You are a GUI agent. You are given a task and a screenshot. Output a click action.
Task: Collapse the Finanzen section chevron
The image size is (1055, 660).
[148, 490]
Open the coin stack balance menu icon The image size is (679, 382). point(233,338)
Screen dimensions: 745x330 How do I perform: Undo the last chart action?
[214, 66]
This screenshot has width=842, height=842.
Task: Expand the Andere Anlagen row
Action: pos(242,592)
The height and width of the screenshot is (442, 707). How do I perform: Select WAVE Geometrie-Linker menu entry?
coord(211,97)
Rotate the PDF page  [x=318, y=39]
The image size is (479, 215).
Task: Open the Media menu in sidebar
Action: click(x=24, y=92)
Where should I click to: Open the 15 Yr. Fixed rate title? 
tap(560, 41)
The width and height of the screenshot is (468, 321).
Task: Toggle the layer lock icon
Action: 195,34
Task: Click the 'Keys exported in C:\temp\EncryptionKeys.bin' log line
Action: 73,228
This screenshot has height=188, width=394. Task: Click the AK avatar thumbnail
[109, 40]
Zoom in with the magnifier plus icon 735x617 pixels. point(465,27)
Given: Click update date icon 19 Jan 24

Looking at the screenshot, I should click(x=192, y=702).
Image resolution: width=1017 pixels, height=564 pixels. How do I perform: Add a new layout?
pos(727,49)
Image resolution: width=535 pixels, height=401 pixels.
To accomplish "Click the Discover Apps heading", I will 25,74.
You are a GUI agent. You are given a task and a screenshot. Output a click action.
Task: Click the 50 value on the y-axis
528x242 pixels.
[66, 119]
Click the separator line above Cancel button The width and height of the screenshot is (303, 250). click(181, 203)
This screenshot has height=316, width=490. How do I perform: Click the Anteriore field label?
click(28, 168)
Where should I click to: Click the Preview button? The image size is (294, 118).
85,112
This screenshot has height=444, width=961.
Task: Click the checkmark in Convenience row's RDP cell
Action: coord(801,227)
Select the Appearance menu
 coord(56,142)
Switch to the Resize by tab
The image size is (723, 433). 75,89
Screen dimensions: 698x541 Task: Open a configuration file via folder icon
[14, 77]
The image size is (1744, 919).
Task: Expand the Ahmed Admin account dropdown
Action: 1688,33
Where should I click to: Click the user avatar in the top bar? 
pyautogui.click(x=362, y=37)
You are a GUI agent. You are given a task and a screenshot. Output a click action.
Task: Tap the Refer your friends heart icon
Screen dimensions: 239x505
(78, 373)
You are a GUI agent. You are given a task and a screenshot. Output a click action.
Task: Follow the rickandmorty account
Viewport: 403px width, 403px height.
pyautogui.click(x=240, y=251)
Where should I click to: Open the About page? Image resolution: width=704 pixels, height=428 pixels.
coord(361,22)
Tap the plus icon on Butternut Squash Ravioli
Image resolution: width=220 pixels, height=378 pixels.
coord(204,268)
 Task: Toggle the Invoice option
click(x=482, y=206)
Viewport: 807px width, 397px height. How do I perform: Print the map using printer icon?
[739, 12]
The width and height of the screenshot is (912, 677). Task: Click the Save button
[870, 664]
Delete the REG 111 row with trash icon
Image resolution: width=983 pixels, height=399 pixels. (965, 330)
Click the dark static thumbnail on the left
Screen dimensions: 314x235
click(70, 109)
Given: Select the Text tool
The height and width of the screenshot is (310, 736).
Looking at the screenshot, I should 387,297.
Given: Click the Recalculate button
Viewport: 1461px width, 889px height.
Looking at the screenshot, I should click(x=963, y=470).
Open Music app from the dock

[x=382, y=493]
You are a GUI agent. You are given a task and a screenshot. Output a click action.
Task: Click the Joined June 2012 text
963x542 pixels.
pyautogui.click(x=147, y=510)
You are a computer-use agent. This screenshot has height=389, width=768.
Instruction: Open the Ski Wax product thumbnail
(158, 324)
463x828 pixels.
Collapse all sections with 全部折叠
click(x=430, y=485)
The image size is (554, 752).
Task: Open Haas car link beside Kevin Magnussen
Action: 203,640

» **Directions for this task**: Update the material above by swapping every "GUI agent" for "screen assistant", then write all of it out again with nothing else changed.

» **Full solution**:
You are a screen assistant. You are given a task and a screenshot. Output a click action.
Task: Collapse the Finanzen section chevron
The image size is (1055, 660).
[148, 490]
Open the coin stack balance menu icon The image size is (679, 382). point(233,338)
Screen dimensions: 745x330 How do I perform: Undo the last chart action?
[214, 66]
This screenshot has width=842, height=842.
Task: Expand the Andere Anlagen row
Action: pos(242,592)
The height and width of the screenshot is (442, 707). How do I perform: Select WAVE Geometrie-Linker menu entry?
coord(211,97)
Rotate the PDF page  [x=318, y=39]
The image size is (479, 215).
Task: Open the Media menu in sidebar
Action: click(x=24, y=92)
Where should I click to: Open the 15 Yr. Fixed rate title? 
tap(560, 41)
The width and height of the screenshot is (468, 321).
Task: Toggle the layer lock icon
Action: 195,34
Task: Click the 'Keys exported in C:\temp\EncryptionKeys.bin' log line
Action: 73,228
This screenshot has height=188, width=394. Task: Click the AK avatar thumbnail
[109, 40]
Zoom in with the magnifier plus icon 735x617 pixels. point(465,27)
Given: Click update date icon 19 Jan 24

Looking at the screenshot, I should click(x=192, y=702).
Image resolution: width=1017 pixels, height=564 pixels. How do I perform: Add a new layout?
pos(727,49)
Image resolution: width=535 pixels, height=401 pixels.
To accomplish "Click the Discover Apps heading", I will 25,74.
You are a screen assistant. You are given a task and a screenshot. Output a click action.
Task: Click the 50 value on the y-axis
528x242 pixels.
[66, 119]
Click the separator line above Cancel button The width and height of the screenshot is (303, 250). click(181, 203)
This screenshot has height=316, width=490. How do I perform: Click the Anteriore field label?
click(28, 168)
Where should I click to: Click the Preview button? The image size is (294, 118).
85,112
This screenshot has height=444, width=961.
Task: Click the checkmark in Convenience row's RDP cell
Action: coord(801,227)
Select the Appearance menu
 coord(56,142)
Switch to the Resize by tab
The image size is (723, 433). 75,89
Screen dimensions: 698x541 Task: Open a configuration file via folder icon
[14, 77]
The image size is (1744, 919).
Task: Expand the Ahmed Admin account dropdown
Action: 1688,33
Where should I click to: Click the user avatar in the top bar? 
pyautogui.click(x=362, y=37)
You are a screen assistant. You are given a task and a screenshot. Output a click action.
Task: Tap the Refer your friends heart icon
Screen dimensions: 239x505
(78, 373)
You are a screen assistant. You are given a task and a screenshot. Output a click action.
Task: Follow the rickandmorty account
Viewport: 403px width, 403px height.
pyautogui.click(x=240, y=251)
Where should I click to: Open the About page? Image resolution: width=704 pixels, height=428 pixels.
coord(361,22)
Tap the plus icon on Butternut Squash Ravioli
Image resolution: width=220 pixels, height=378 pixels.
coord(204,268)
 Task: Toggle the Invoice option
click(x=482, y=206)
Viewport: 807px width, 397px height. How do I perform: Print the map using printer icon?
[739, 12]
The width and height of the screenshot is (912, 677). Task: Click the Save button
[870, 664]
Delete the REG 111 row with trash icon
Image resolution: width=983 pixels, height=399 pixels. (965, 330)
Click the dark static thumbnail on the left
Screen dimensions: 314x235
click(70, 109)
Given: Select the Text tool
The height and width of the screenshot is (310, 736).
Looking at the screenshot, I should 387,297.
Given: Click the Recalculate button
Viewport: 1461px width, 889px height.
Looking at the screenshot, I should click(x=963, y=470).
Open Music app from the dock

[x=382, y=493]
You are a screen assistant. You are given a task and a screenshot. Output a click action.
Task: Click the Joined June 2012 text
963x542 pixels.
pyautogui.click(x=147, y=510)
You are a computer-use agent. This screenshot has height=389, width=768.
Instruction: Open the Ski Wax product thumbnail
(158, 324)
463x828 pixels.
Collapse all sections with 全部折叠
click(x=430, y=485)
The image size is (554, 752).
Task: Open Haas car link beside Kevin Magnussen
Action: 203,640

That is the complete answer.